I went with the Samsung 840 Pro, 256GB and below are the results.
Sequential Read : 509.8 MB/s
Sequential Write : 492.3 MB/s
Random Read 512KB : 443.5 MB/s
Random Write 512KB : 451.3 MB/s
Random Read 4KB (QD=1) : 29.56 MB/s
Random Write 4KB (QD=1) : 77.50 MB/s
Random Read 4KB (QD=32) : 383.3 MB/s
Random Write 4KB (QD=32) : 342.0 MB/s

I noticed I had an extra msata slot on the MB and was wondering how it would affect my workflow if I threw in an SSD for Caching my secondary drive. I searched on Google and I couldn't find anyone who has done it and most say it's pointless to do so. So I picked up a Crucial M4 32GB SSD to test out.

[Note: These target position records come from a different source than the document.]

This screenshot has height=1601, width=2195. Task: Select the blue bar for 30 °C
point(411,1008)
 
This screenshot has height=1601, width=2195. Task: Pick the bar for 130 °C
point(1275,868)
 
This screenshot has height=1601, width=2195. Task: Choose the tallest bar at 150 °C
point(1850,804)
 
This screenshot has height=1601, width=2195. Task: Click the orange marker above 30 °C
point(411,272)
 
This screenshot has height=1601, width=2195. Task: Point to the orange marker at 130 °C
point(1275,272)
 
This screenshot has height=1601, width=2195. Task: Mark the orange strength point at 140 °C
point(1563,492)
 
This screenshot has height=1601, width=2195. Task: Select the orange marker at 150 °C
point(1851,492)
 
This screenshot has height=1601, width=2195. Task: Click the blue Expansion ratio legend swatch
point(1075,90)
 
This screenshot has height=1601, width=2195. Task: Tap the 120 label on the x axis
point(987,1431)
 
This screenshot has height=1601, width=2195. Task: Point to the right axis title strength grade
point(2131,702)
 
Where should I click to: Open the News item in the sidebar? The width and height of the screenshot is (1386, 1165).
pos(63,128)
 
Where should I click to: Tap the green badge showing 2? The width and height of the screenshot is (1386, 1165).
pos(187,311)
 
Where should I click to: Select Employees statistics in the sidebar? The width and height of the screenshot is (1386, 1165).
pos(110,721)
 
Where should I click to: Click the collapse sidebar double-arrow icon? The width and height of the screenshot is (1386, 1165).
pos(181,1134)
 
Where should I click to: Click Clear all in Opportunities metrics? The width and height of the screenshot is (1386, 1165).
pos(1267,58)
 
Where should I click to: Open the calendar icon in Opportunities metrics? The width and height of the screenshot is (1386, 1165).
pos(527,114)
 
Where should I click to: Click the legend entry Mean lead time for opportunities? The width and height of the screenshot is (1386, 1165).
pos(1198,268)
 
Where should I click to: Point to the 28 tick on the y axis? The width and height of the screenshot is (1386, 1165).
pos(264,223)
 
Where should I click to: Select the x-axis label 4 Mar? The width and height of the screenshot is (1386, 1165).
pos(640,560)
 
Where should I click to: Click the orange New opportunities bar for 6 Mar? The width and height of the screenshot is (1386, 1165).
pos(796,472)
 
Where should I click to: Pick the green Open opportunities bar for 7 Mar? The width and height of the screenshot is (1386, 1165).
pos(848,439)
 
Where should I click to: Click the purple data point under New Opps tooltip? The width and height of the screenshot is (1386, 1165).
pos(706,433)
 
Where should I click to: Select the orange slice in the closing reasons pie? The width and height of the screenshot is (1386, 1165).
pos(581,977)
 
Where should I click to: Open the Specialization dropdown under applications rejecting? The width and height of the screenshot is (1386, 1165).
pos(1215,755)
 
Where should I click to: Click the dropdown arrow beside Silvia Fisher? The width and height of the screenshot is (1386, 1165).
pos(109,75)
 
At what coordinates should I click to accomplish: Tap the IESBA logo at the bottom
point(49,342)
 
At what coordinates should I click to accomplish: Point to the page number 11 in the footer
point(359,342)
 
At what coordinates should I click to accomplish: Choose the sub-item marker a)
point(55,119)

With SRT enabled to accelerate the 1TB secondary drive, below are the results.

Sequential Read : 387.6 MB/s
Sequential Write : 57.38 MB/s
Random Read 512KB : 318.1 MB/s
Random Write 512KB : 56.44 MB/s
Random Read 4KB (QD=1) : 20.73 MB/s
Random Write 4KB (QD=1) : 47.64 MB/s
Random Read 4KB (QD=32) : 247.9 MB/s
Random Write 4KB (QD=32) : 57.49 MB/s

The 1TB secondary drive seems more responsive and I can barely tell the difference from working with files from my OS SSD drive or files on my cached 7200rpm drive. I'm not sure but I think it's because when I save the 5-10GB of files into the secondary drive, those same files are stored in the Cache. So when I process them, it's pretty quick. I can live with the slower write speed since my memory stick from my camera is a Sandisk Extreme which reads/writes at around 45Mb/s max anyways when I save the files over.

So am I missing anything here? SSD Caching a non OS drive seems to work quite well and I'm wondering why hardly anyone is doing it....


 
Solution
Thanks for an informative post.
It sounds like you have the ssd caching in enhanced mode which writes to the SSD and the HDD, hence the reduce write speed. In Maximized mode the writes would go to the caching SSD and the the writes to the HDD would occur 'later'. Enhanced mode is much more secure because in max mode if the ssd suddenly dies then data could be lost if it hadn't been written to the hdd yet.

Also, I'd like to suggest you backup your raw files to dvd/bdr and not just delete them when you're done. Sometimes they're nice to have when you want to try something and a jpg has lost to much 'information'.

popatim

Titan
Moderator
Thanks for an informative post.
It sounds like you have the ssd caching in enhanced mode which writes to the SSD and the HDD, hence the reduce write speed. In Maximized mode the writes would go to the caching SSD and the the writes to the HDD would occur 'later'. Enhanced mode is much more secure because in max mode if the ssd suddenly dies then data could be lost if it hadn't been written to the hdd yet.

Also, I'd like to suggest you backup your raw files to dvd/bdr and not just delete them when you're done. Sometimes they're nice to have when you want to try something and a jpg has lost to much 'information'.